During an interview with Fox News Channel’s Sean Hannity on Wednesday, Giuliani volunteered a startling bit of information. The $130,000 that Trump’s attorney Michael Cohen admitted paying to porn star Stormy Daniels? Trump had repaid it.
“That money was not campaign money, sorry. I’m giving you a fact now that you don’t know,” Giuliani told Hannity, raising the subject on his own. “It’s not campaign money. No campaign finance violation.”
It’s not entirely clear what Giuliani is claiming happened. Over the course of the interview, he told Hannity that Trump repaid Cohen through a monthly $35,000 retainer over several months “when he was doing no work for the president,” an amount that Giuliani said included “a little profit and a little margin for paying taxes for Michael.” Later, he speculated that the money might have been paid out of “law firm funds.” Regardless, Giuliani said, it didn’t matter for legal purposes.
According to Lawrence Noble, senior director and general counsel at the Campaign Legal Center, that’s true: How the payment was made doesn’t affect the legality.
There was still almost certainly a campaign finance violation.
“We still have the same question: What was the purpose of this,” Noble said when we spoke by phone Wednesday evening. We’ve noted in the past that the question of whether the payment was meant to aid Trump’s candidacy is central to campaign finance considerations — and that it’s hard to argue that this payment wasn’t related to the campaign.
“If the purpose of this was to stop [Daniels] from hurting the campaign,” Noble continued, “then what you have is Cohen made a loan to the campaign. And it was an excessive loan because lending the campaign money is a contribution. It was an excessive contribution until it’s repaid.”
On “Fox and Friends” on Thursday morning, Giuliani bolstered the argument that the payment was linked to the campaign.
“If we had to defend this as not being a campaign contribution, I think we could do that. This was for personal reasons. The president had been hurt personally, not politically, personally so much and the first lady by the false allegations,” Giuliani said.
But then he undercut that claim substantially.
“However. Imagine if that came out on October 15, 2016, in the middle of the last debate with Hillary Clinton,” he said. “Cohen didn’t even ask. Cohen made it go away. He did his job.”
Trump, Noble said, could make contributions of any size to his own campaign. (Giuliani alluded to this, too.) But the campaign can’t just take loans of any size from anyone without reporting them as long as Trump pays them back later. If that were legal, there would be no point in having campaign finance laws: Candidates could accept giant loans, not report them, and pay them back after the election. (The Wall Street Journal reports that the repayment occurred after the campaign.) By not reporting a loan from Cohen meant to aid Trump’s election, the campaign would have violated the law. Had Cohen not been repaid, the violation was his own, as an agent of the campaign making a contribution to it of that size.
When asked by reporters, Trump claimed not to be familiar with the payment to Daniels. Had Giuliani argued that Trump repaid Cohen only after he learned about it, it might bolster the argument that the payment had nothing to do with the campaign, Noble said.

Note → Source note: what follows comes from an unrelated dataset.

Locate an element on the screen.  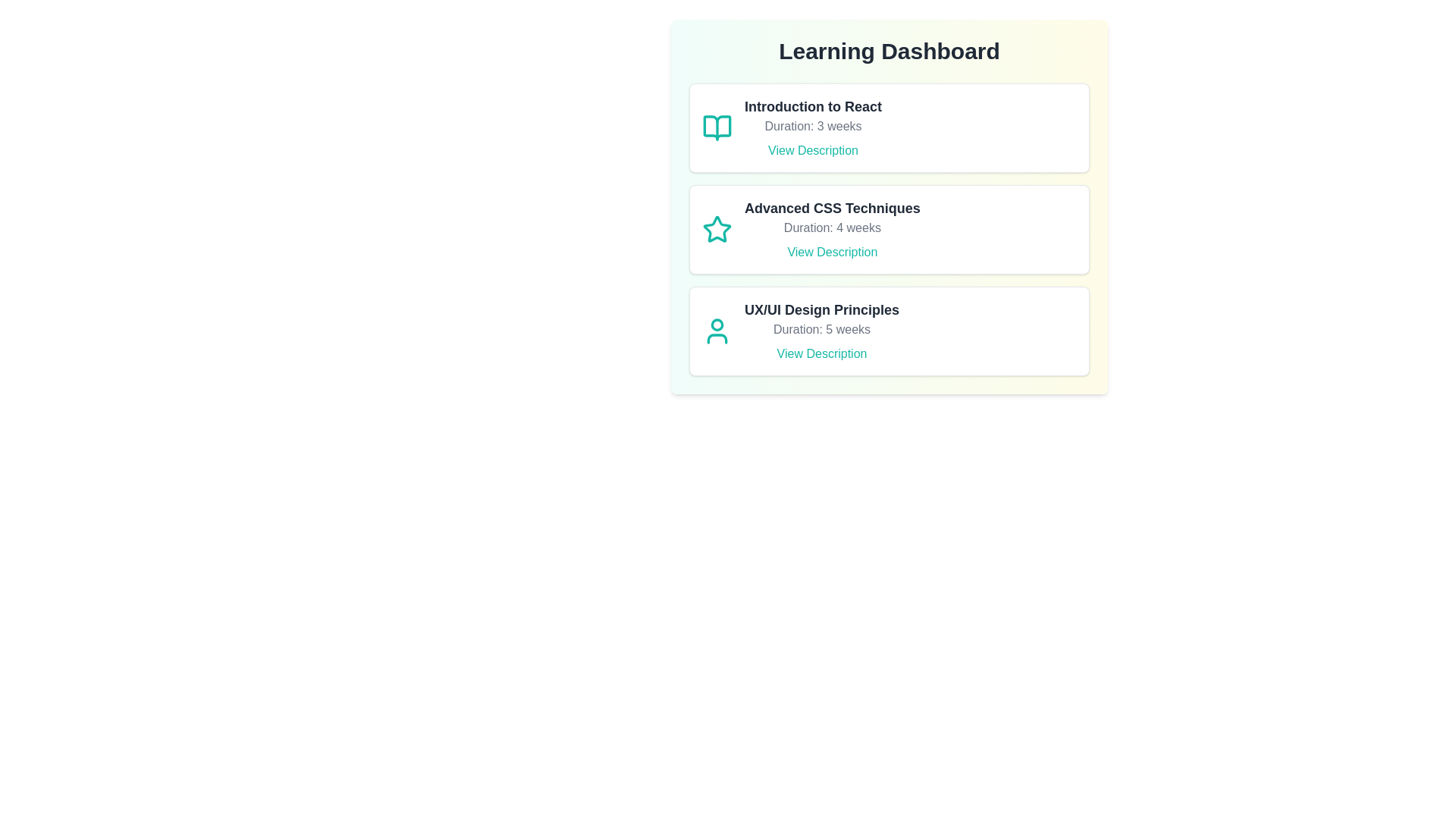
the course titled Advanced CSS Techniques is located at coordinates (889, 230). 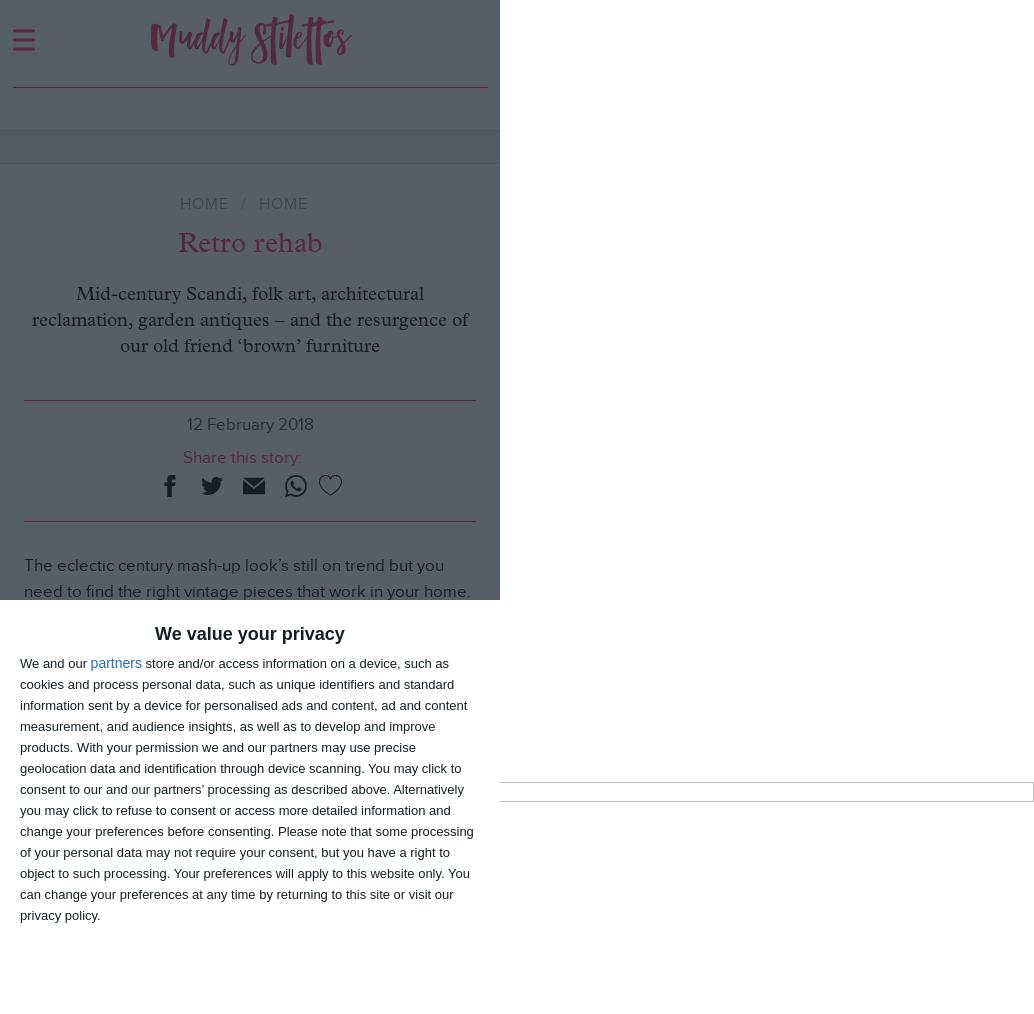 I want to click on 'Home', so click(x=204, y=203).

But Giuliani said that the repayment took place over months in the form of a payment for services not rendered.
What’s more, even if the loan didn’t have anything to do with the campaign — again, a questionable premise — Trump may have had to report the loan on his ethics forms as a federal officeholder.
In an interview with The Post’s Robert Costa, Giuliani went further.

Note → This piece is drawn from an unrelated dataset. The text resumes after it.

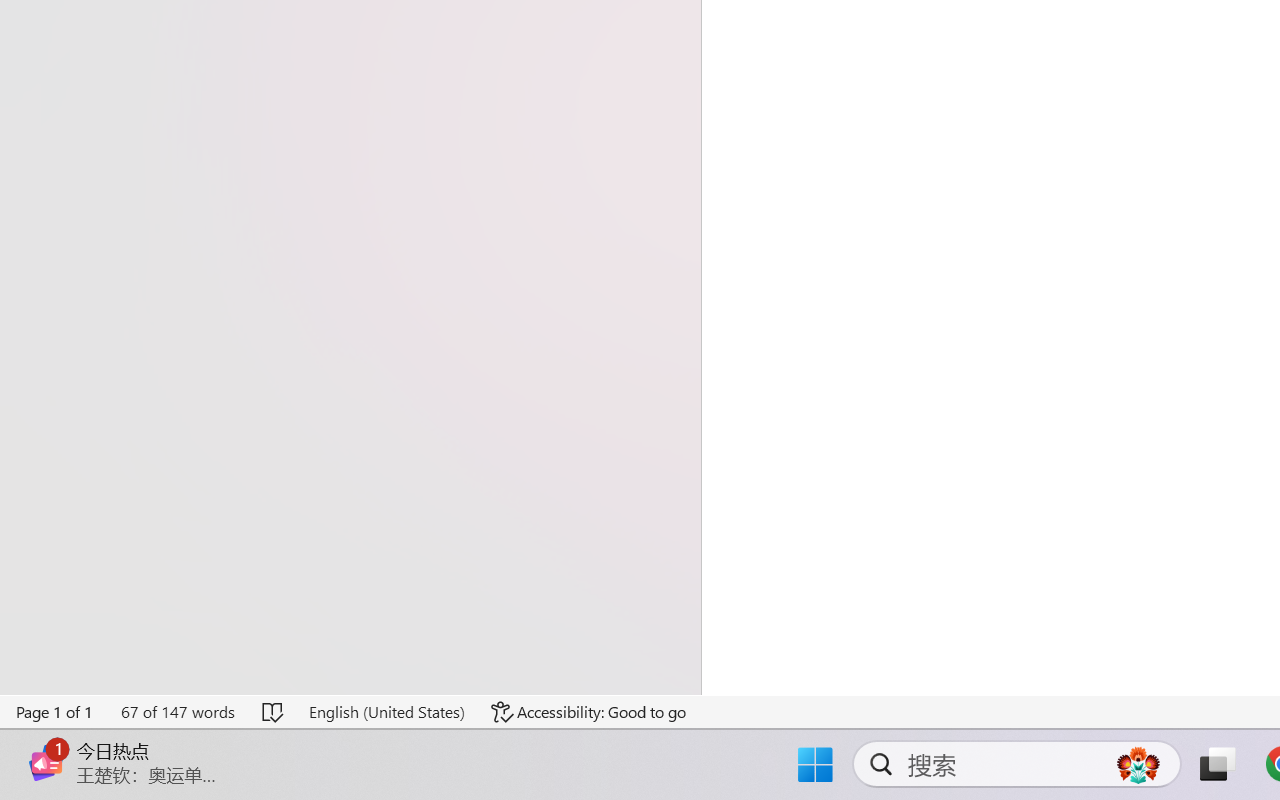 Image resolution: width=1280 pixels, height=800 pixels. I want to click on 'Page Number Page 1 of 1', so click(55, 711).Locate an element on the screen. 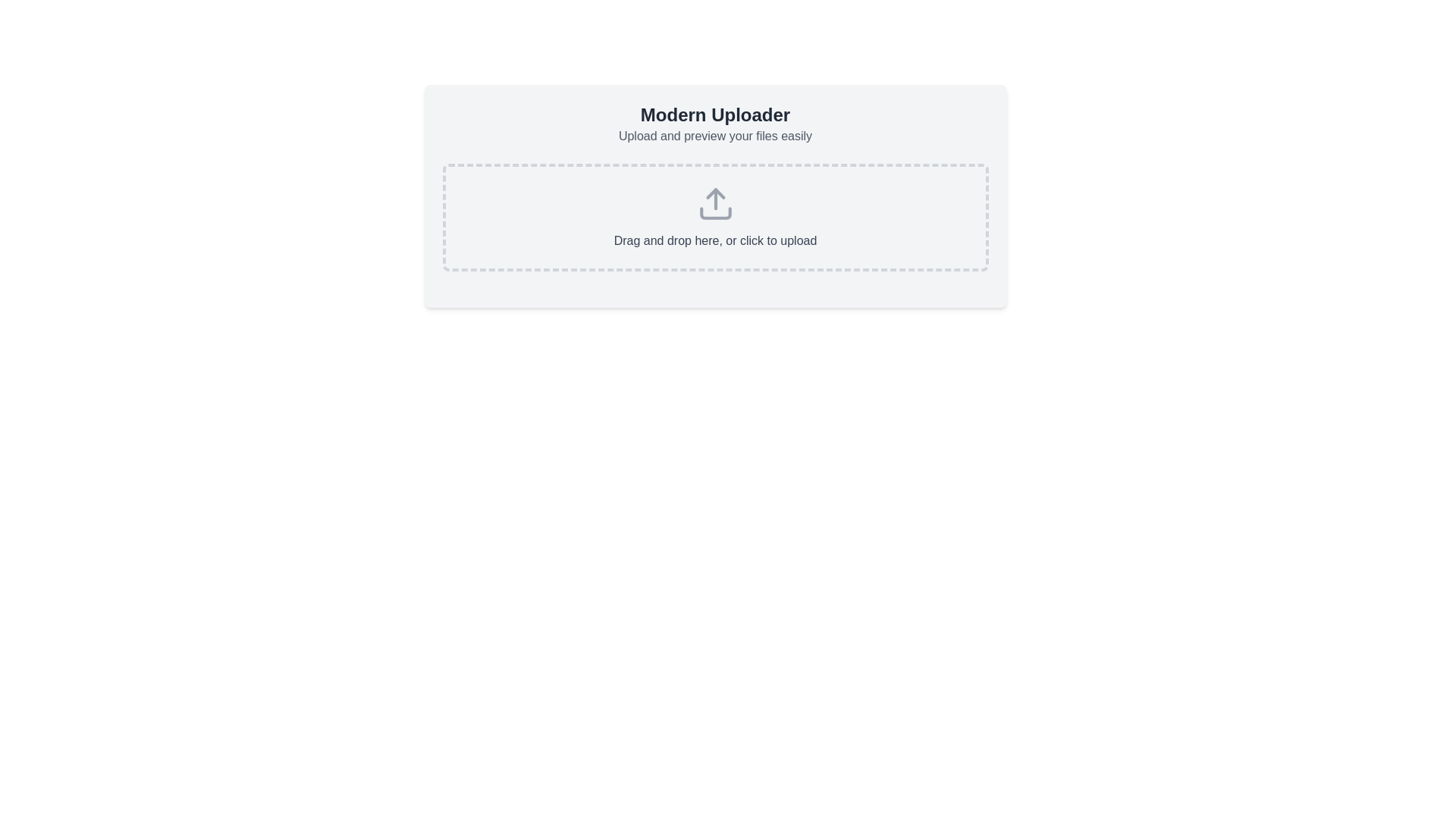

“The repayments took place over a period of time, probably in 2017, probably all paid back by the end of 2017,” Giuliani said. “That and probably a few other situations that might have been considered campaign expenses.” Here he’s trying to say that the Daniels payment was different from campaign expenses — but he also admits that Cohen lent the campaign money in the form of expenses that Trump later repaid. Cohen isn’t listed in the campaign’s contribution or expenditure disclosures.
All of that aside, there’s another issue. We learned from NBC in March that Cohen had finalized the payment to Daniels from his Trump Organization email address. In other words, he used corporate resources to engineer a contribution to Trump’s campaign — violating a prohibition against corporations “facilitating the making of contributions to candidates or political committees.”
It gets worse.
“Giuliani suggesting it was funneled through the firm as legal fees,” Noble said, “is evidence of an intent to hide the source, which could make it knowing and willful, which is criminal.” There could also be tax violations, he added.

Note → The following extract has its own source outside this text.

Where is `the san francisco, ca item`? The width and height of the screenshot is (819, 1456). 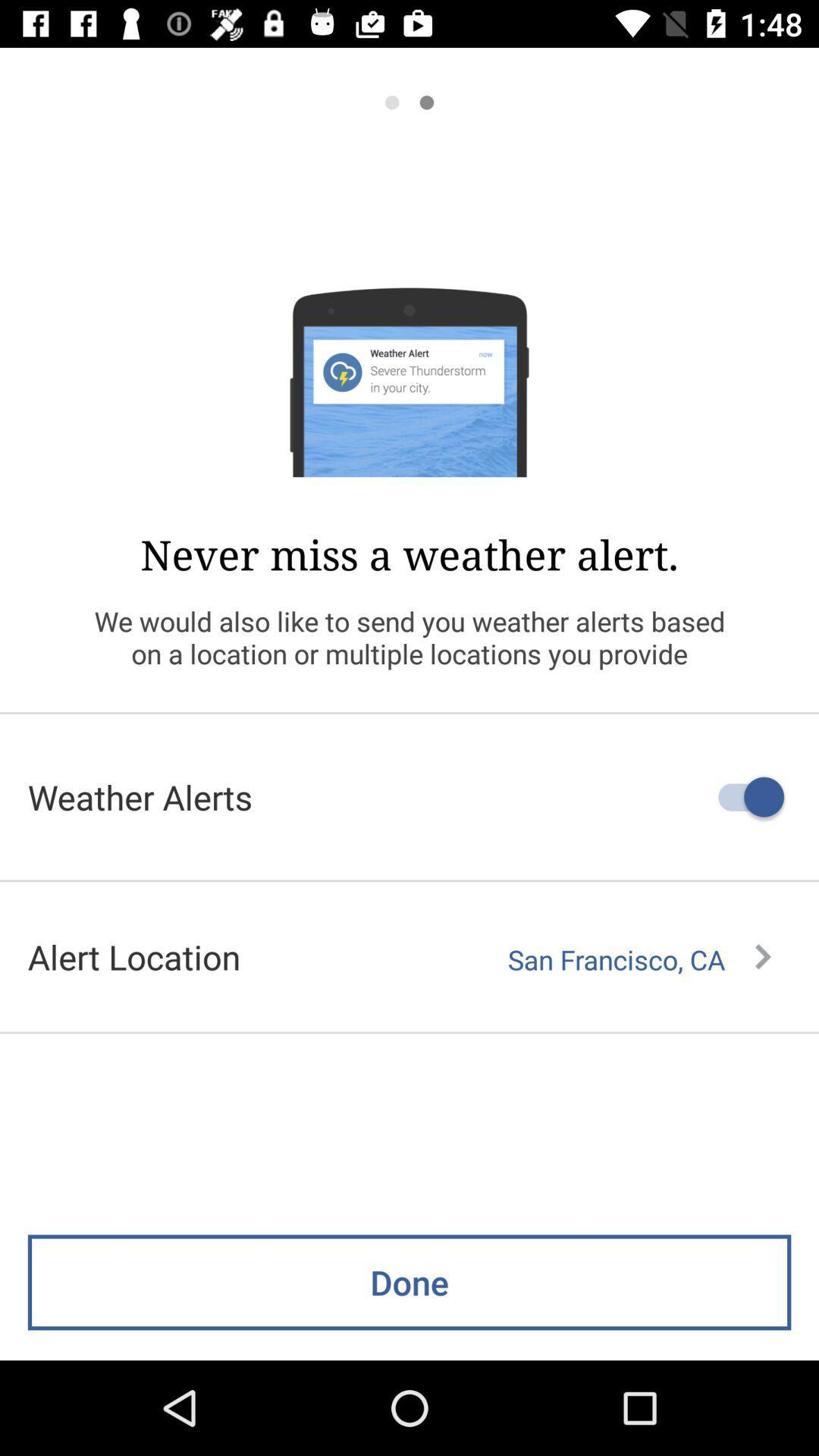 the san francisco, ca item is located at coordinates (639, 959).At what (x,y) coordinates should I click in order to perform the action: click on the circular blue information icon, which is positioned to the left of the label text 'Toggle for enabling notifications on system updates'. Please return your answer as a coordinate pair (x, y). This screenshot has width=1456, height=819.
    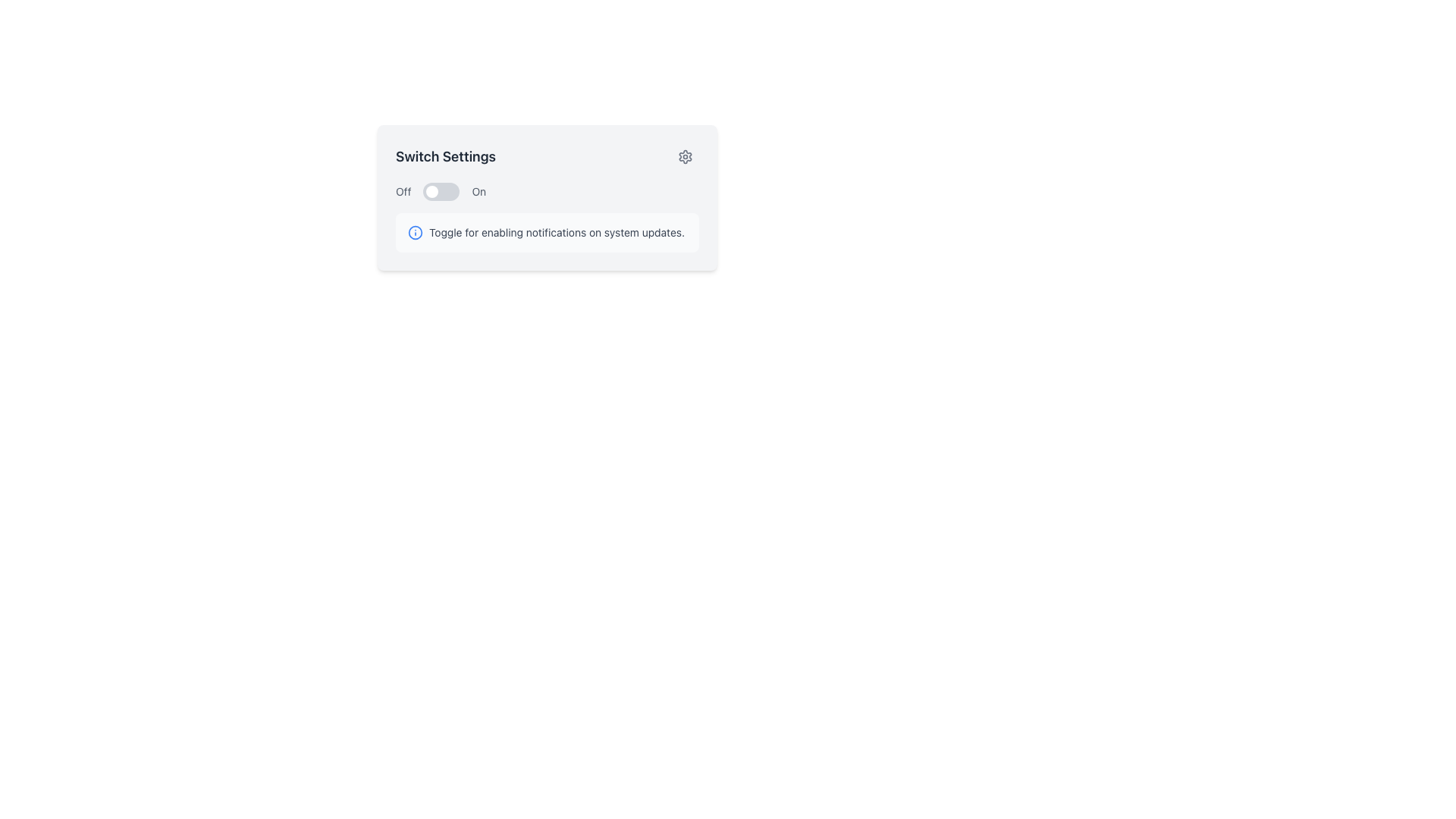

There’s admittedly a vagueness to Giuliani’s assertions. At one point, he claims that Trump “didn’t know the specifics” of the Daniels payment, perhaps giving Trump a bit of cover after the president denied knowing about it at all.
But to Giuliani’s central thesis — that the repayment meant that no campaign finance laws were broken — the law is fairly clear. If Cohen lent Trump $130,000 by making the payment to Daniels so that her story wouldn’t come out before the election, that loan would have had to have been reported.
And it would have been reported before Election Day.